#### Task brief:
From the data that follows, copy every line with the string "computer".

=== Data shown ===

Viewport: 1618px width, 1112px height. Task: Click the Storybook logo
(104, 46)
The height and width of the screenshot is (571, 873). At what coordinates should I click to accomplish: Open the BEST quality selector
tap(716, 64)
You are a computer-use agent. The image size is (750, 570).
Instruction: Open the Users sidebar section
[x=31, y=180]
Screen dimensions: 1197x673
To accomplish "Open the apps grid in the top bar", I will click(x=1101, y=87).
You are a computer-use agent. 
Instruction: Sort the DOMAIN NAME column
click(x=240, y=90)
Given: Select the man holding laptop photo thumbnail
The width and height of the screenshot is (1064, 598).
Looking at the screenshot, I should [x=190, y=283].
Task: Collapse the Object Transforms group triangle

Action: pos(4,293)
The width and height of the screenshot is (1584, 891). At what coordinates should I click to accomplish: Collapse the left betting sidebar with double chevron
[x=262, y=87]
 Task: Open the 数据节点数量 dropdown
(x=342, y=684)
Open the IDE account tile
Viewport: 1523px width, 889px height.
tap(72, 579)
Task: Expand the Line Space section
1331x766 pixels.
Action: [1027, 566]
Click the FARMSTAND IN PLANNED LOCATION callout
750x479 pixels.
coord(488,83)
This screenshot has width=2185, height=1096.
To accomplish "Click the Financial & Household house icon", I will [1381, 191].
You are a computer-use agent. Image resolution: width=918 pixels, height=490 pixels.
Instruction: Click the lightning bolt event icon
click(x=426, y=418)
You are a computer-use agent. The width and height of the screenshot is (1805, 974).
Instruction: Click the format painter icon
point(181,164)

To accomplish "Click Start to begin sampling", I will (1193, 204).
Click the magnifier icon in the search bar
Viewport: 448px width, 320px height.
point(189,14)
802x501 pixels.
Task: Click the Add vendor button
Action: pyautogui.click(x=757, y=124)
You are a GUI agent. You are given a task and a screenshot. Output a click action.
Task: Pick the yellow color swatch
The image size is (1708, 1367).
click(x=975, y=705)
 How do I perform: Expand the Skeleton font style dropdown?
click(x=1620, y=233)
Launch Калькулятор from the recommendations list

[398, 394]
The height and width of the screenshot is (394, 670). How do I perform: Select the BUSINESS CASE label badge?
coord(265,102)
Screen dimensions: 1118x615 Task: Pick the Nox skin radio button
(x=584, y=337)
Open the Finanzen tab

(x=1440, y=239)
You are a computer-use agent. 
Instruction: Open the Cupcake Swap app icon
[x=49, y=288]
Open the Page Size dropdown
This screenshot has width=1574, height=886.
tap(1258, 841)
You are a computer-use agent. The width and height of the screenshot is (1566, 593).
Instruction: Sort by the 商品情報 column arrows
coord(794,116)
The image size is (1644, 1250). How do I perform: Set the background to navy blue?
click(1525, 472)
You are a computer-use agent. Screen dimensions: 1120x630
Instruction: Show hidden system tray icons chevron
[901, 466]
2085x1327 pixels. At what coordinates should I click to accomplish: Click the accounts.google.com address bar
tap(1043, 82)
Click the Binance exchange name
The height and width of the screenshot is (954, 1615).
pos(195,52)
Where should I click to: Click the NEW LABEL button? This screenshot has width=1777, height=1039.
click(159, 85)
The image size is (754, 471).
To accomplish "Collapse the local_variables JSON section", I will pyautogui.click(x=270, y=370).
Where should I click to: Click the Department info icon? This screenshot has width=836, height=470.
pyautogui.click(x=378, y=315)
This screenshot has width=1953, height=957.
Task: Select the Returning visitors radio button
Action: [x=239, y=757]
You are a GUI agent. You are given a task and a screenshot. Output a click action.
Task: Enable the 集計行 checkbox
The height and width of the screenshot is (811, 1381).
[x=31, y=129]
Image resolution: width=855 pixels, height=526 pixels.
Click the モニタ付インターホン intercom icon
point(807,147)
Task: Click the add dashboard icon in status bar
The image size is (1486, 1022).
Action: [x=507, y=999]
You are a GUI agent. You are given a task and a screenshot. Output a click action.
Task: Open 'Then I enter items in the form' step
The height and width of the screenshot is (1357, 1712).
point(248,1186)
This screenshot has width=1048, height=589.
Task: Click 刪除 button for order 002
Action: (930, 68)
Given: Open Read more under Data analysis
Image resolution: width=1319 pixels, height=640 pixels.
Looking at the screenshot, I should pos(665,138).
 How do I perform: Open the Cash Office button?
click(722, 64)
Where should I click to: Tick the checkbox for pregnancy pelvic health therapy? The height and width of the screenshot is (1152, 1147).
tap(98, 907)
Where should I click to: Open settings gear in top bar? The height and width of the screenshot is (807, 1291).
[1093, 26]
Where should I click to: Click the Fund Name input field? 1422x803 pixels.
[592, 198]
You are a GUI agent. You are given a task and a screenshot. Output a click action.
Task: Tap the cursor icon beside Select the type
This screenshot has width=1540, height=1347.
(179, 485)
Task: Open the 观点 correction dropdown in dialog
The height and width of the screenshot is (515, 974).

===

#### Output below:
You are a computer-use agent. The image size is (750, 570).
You are a computer-use agent. 
You are a computer-use agent. Image resolution: width=918 pixels, height=490 pixels.
You are a computer-use agent. The width and height of the screenshot is (1805, 974).
You are a computer-use agent. 
You are a computer-use agent. The width and height of the screenshot is (1566, 593).
You are a computer-use agent. Screen dimensions: 1120x630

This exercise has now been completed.